Nuestra Declaración de Principios, desarrolla esta visión: afirmar la centralidad de la vida y la familia dentro del marco del derecho natural, abogar por un orden social justo y próspero, y preservar la identidad y cohesión del Perú como nación.
Estos compromisos no han vacilado, ni lo harán, frente a los desafíos de un mundo cada vez más polarizado.
Durante esta década, La Abeja se ha comprometido en dar la “batalla cultural”, un esfuerzo que trasciende la mera disputa de ideas para convertirse en una contienda de cosmovisiones.
Esta batalla se libra contra el relativismo que niega la verdad, el secularismo que rechaza la trascendencia y el colectivismo que subordina al individuo a la ideología. Nuestra postura editorial ha sido tanto crítica como constructiva: crítica al desenmascarar las falacias de la falaz corrección política y la subversión de los valores tradicionales; constructiva al proponer una visión de sociedad donde los individuos puedan florecer en armonía con sus deberes hacia Dios, la familia y la patria.
Nuestra defensa de la vida parte del reconocimiento de su carácter sagrado desde la concepción hasta la muerte natural. En un mundo donde la sacralidad de la vida humana es cada vez más cuestionada, La Abeja ha defendido consistentemente la dignidad de toda persona, abogando por políticas y normas culturales que protejan a los más vulnerables.
De igual manera, nuestro compromiso con la familia como unidad fundacional de la sociedad nos ha llevado a cuestionar tendencias que debilitan su estructura, desde la redefinición del matrimonio hasta el menosprecio de los derechos parentales. Creemos que una familia fuerte, anclada en el derecho natural, es la base de una nación justa y cohesionada.
La libertad, también, ha sido el núcleo de nuestra misión: no la libertad vacía del individualismo desenfrenado, sino la verdadera libertad que surge de vivir conforme a la verdad moral.

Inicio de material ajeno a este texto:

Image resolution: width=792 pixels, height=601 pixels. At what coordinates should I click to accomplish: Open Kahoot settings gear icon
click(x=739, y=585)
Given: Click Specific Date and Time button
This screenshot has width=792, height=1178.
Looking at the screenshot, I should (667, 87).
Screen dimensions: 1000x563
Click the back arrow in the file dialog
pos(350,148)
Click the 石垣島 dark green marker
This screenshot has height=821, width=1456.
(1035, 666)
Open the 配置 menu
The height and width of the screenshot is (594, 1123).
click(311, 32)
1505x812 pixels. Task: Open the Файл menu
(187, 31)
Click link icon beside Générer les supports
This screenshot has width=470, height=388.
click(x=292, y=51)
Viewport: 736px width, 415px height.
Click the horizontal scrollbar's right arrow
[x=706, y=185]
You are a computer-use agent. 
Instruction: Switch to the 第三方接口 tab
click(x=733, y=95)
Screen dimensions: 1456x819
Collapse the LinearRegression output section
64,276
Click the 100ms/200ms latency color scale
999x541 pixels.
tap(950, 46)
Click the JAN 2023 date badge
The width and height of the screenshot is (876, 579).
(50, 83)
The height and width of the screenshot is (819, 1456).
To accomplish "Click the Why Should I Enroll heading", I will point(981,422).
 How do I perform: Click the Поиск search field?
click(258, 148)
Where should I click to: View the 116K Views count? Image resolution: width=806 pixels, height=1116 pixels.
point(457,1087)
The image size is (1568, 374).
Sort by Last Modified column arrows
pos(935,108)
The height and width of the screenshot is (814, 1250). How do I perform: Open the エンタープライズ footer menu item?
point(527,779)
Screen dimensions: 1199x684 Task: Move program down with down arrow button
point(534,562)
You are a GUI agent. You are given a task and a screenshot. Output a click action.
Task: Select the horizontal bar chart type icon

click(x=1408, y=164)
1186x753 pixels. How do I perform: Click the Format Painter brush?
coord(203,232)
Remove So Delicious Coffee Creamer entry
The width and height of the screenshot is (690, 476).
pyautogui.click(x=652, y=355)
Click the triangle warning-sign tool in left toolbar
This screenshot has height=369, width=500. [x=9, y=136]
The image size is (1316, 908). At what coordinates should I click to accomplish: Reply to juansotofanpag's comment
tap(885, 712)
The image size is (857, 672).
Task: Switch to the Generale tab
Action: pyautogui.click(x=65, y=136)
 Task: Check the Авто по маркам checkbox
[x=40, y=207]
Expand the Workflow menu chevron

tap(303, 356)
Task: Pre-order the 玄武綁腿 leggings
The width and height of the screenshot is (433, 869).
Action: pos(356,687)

En una era donde la censura, la conformidad ideológica y la extralimitación del Estado amenazan la libertad, La Abeja ha mantenido una postura firme en defensa del derecho a hablar, pensar y actuar según la conciencia. Nuestras páginas han albergado debates sobre temas que van desde la educación hasta la economía, siempre con el objetivo de fomentar una sociedad donde los individuos puedan desarrollar sus capacidades dadas por Dios y servir a sus semejantes.
La batalla cultural que libramos no está exenta de desafíos. En estos diez años, hemos sido testigos del auge de ideologías que rechazan los cimientos de la civilización occidental. Desde la distorsión de la historia hasta la imposición de un secularismo dogmático, estas fuerzas buscan reconfigurar el Perú y el mundo de maneras que desvinculan a la humanidad de sus fundamentos espirituales y morales.
Sin embargo, en La Abeja no hemos cedido ante el desaliento. Hemos enfrentado estos retos conscientes de que la verdad que defendemos no es nuestra, sino un legado que trasciende generaciones.
Al mirar hacia el futuro, renovamos nuestro compromiso de ser una voz que pretende ser coherente con nuestro pensamiento en el debate público.
Seguiremos defendiendo la vida, la familia y la libertad con la misma determinación que nos impulsó hace una década.
Agradecemos a nuestros lectores, colaboradores y amigos que han apoyado esta misión, y los invitamos a unirse a nosotros en la tarea de construir un Perú más justo, libre y fiel a su herencia trascendente.
Que los próximos diez años nos encuentren firmes en la defensa de la verdad, guiados por la luz de la fe y la razón.